A small video about the new exhaust.
Keep 'em coming Mike.
Been following this project and have to say it's pretty damn cool what you're doing.
Wondering if tack welding the pipes end to end (one 180deg to other and offset as necessary) then cutting one line through on a bandsaw would have given you the desired fit after "un-tacking" ?
I'm dabbling a bit with basic hobby engineering so trying to learn different ways. If I did that with angle grinder I know I'd have to chuck both pieces away afterwards
You are going to have to make some special clamps to hold them to the head also.
The clamps are already roughed out and a flange to weld on the pipes to bolt the turbo to. hopefully wil make some progress tomorrow afternoon.

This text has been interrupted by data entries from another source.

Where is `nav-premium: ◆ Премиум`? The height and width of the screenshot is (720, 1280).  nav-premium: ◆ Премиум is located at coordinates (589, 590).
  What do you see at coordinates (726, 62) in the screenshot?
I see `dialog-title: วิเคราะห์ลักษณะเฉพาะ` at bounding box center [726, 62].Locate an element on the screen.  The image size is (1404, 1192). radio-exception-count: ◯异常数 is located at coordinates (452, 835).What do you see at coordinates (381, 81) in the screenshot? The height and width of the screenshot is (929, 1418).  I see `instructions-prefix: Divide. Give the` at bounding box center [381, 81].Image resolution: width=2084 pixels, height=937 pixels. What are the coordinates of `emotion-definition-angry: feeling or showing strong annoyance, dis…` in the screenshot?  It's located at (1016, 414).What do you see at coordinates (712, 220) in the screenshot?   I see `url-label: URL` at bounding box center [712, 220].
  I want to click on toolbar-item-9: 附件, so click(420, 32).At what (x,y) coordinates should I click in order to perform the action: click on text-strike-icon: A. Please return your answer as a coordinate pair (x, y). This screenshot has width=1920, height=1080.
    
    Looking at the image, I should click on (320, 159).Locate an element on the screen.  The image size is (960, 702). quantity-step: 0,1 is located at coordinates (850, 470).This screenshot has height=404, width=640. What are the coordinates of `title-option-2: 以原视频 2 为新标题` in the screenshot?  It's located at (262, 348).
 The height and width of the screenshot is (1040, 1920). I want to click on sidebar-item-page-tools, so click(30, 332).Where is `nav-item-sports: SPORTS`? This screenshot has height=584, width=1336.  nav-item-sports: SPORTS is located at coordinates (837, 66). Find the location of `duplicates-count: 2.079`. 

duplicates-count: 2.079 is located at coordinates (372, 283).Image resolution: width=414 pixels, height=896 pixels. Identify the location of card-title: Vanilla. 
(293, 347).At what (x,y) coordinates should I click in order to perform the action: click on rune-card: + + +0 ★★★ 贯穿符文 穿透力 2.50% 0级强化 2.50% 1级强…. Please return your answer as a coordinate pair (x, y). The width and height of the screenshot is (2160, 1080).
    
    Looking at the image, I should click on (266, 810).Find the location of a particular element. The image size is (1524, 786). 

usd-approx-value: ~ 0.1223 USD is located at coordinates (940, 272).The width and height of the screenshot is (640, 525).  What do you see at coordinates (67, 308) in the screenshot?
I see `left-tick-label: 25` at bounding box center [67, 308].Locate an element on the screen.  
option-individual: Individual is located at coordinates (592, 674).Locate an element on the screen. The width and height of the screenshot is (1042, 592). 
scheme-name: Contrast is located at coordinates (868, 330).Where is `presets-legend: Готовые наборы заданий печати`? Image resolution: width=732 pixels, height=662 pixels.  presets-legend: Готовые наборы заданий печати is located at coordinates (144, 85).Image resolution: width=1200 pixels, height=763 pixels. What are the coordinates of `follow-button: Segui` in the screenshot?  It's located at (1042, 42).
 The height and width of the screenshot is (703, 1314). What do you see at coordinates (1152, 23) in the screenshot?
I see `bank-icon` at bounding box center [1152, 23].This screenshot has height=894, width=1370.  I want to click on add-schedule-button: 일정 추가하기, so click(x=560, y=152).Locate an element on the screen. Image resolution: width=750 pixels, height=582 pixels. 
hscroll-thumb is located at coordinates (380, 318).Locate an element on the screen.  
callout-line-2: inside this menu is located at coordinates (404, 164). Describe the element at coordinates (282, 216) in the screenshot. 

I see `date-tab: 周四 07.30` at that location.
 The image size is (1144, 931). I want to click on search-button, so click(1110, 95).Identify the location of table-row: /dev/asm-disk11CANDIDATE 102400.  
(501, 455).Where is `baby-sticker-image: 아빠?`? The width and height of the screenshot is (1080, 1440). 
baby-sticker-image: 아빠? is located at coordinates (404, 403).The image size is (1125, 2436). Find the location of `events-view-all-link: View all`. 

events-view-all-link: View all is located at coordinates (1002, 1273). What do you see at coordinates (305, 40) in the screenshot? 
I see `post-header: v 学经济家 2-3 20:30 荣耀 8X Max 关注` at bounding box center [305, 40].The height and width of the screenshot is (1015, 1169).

Got a bit more done over the weekend. Kev gave me a piece of aluminium. In the lathe I faced off the top and bottom so they were flat and parallel and spun the exterior to clean it up so I could get a good reference off it. Drilled a 10mm hole through the middle to clamp it on the mill. It was then clamped down on the mill, clocked up to locate the centre and then offset in the X axis to the distance for the flange bolts which I then spotted. Took it over to the drill press and drilled and tapped the mounting holes. Once that was done I mounted the first flange on the alloy and mounted it in the lathe. I drilled the centre hole using a big drill and then bored it out to the desired size. I actually went up .25mm in size to get it over the pipes. The 2nd flange was simply a repeat. The good thing is that now I have the alloy boss I can easily make more flanges with good accuracy. The pipes need a bit more taken off the ends where the turbo mounts. It looks like it's OK but until there is a slight gap it's hard to tell if the pipes are under any stress. Pretty happy with how it's coming along.
I have decided to get my own machine tools. A good friend gave me his drill mill which I have used previously a very long time ago. I'm still looking for a lathe. The mill is 3phase and I've decided to go with a rotary phase converter so a 3phase lathe is fine as well. It turns out that I could get a 240v 32amp supply to the garage. I very much doubt I'll need anything like that, but it's nice to know.
I'd like a bit more info on the rotary phase converter. Do you just need the one to be able to run multiple tools? Does it run on one circuit/hotpoint and switch between tools as needed? I have a 3 phase car hoist that I need to get sorted on my single phase supply but thought rotary phase converters were pretty pricey. Was looking into the VFD option although there would be hp losses.
I've been trolling through TradeMe and the price that 2nd hand lathes are going for is a bit crazy. If I can swing it I'll get a new 240v 10a lathe. It'll be a bit smaller than most of the 2nd hand ones I have seen but will be big enough for the vast majority of my work. At the moment I have my eye on one with 320 swing, 600 between centres, and 38mm spindle bore. That changes supply requirements. I'm still going with a 32A 240v supply to the garage as it will be useful if we ever lose our minds and buy a PHEV. The rotary converter is now not the best option as I will only have one device to connect. You only get about 70% of the torque with a VFD but that really will not matter with what I'm doing. My mate Dave is looking at prices for Hugong welders for me. Even a 200a AC DC HF Tig only needs a 15A supply so it will be a breeze.